Five Things You Need to Know to Get Started with React Native
React Native is growing in popularity as a framework for creating mobile apps because it gives the user a native look and feel on both iOS and Android. Knowing React Native gives developers a way to simultaneously create native apps across both platforms.
From the employer perspective, this can reduce development time while producing a quality product. For devs looking for their next job or project, React Native is expected to offer strong career opportunities well into the future. React Native is based on the React.js web development framework, which itself has a growing community of users.
What does a developer need to know before getting started with React Native? Matthew Drake, Proficia’s React Native instructor, recommends a foundation of five key areas of knowledge:
Git and GitHub
Version control is an important skill for keeping software development projects in general organized, particularly when a whole team is involved. Standard version control software varies by industry, but in the open source community and Silicon Valley tech culture, Git is an industry standard for version control, with GitHub as the most popular platform for hosting Git repositories.

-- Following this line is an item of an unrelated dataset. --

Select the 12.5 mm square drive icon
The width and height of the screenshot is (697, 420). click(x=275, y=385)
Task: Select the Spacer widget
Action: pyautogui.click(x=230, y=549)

For self-taught coders who have no experience with version control, GitHub is a relatively good starting place. Because it’s easy to find all kinds of open source projects that are managed on GitHub, generous people are available to answer questions and guide you through your first interactions with Git and GitHub. The process can feel a bit tricky the first few times, though, so Proficia sponsors a free meetup that introduces GitHub in a guided group setting.
For developers who only have experience with other version control systems, GitHub offers a few features that are particularly helpful to job seekers; for example, the public calendar on a user’s activity screen shows the level of participation of the user on GitHub as a color heat map. Potential employers can view a developer’s long-term commitment to coding through this history as well as the actual code you upload.
React is a front-end framework that is as much theoretical as it is practical. Learning how it works on any platform can help you understand how to implement it on another. While the vast majority of React examples and learning materials refer to the web implementation of React, very little of the work shared actually leverages the browser. Most of it is just React!
The concepts behind state management, Redux, higher-order components, and the component lifecycle all apply to React Native in the exact same way as they apply to React for the web. As Facebook has already made clear: learn once, write everywhere!
Npm (or yarn if you please) is where most of the code you need for React is hosted. React Native’s code base is hosted on an npm server and you’ll need to download a copy for yourself from there.
While most think of package managers as something integral to Node.js, they actually aren’t technically required. However, that doesn’t stop a massive number of browser and Node projects from leveraging npm. Get used to downloading code, managing a package.json, and submitting github issues. You’ll be doing that a lot!
Most of the practical problems you will have while writing applications have already been solved by someone in the community. A great place to see a listing of popular modules is js.coach – the list is updated daily and showcases some great work that’s free to use.
The app rendering lifecycle
So you won’t be writing iOS or Android code (at least not yet), but you still need to know how these apps work! They are both built on view lifecycles that are similar to React’s. Learn what it means to avoid blocking the rendering thread, and you’ll be well on your way to creating highly optimized views.
This means learning the basics of mobile apps on their respective platforms. A quick read on how Android draws views and iOS layout can help you make optimization decisions down the line.
Transpilation of ES6 with Babel
Babel gets its own special mention. Not because it’s particularly difficult, but because the concept of AST is lost on many.
It looks complicated, but don’t worry! You won’t be writing your own transform, you’ll just have to use some existing transforms. That’s where Babel comes in. Babel is a tool for executing code transformations in an organized manner. You will be using it, whether you realize it or not.
Tying it all together
Until recently, React Native was so new that complete documentation was not available, so getting up and running required extensive experimentation and patience. However, good tutorials are now available to guide learners step-by-step.
Proficia has a three-stage plan for getting programmers to work building React native apps.
Proficia recently offered a free intro to Git/Github workshop, and will offer another one soon. Proficia’s React Native trainer will also be offering a Getting Started with Node.js workshop. This fall, we will meet up on Saturday afternoons in Santa Monica until we have built up a critical mass of programmers who have the prerequisite skills to participate in a part-time bootcamp in React Native mobile app development.
We have access to Department of Labor funding for veterans, young people with barriers to employment, and job seekers to participate through various non-profit partnerships, and others may wish to pay out-of-pocket to stay beyond the free meetup stage for the React Native training. However, in all cases, we are focused on training those who already have some coding skills, not starting people from scratch.
At the end of the bootcamp, we hope to hire a few of the trainees as junior devs in a mobile app shop, managed by the trainer and incubated under our brand. Each of Proficia’s training programs includes a social enterprise component in which we create a consulting shop and offer services in the same area in which we offered training. Our goal is to form working teams with diversity and inclusion as a key component.
To maintain employability, programmers always have to keep learning new languages and frameworks. There are many programs that teach introductory coding, but they often don’t get people far enough to get a rewarding job. We want everyone with coding skills to have access to a community that will support developing excellence in software development, staying up to date on tech job skills, or retraining.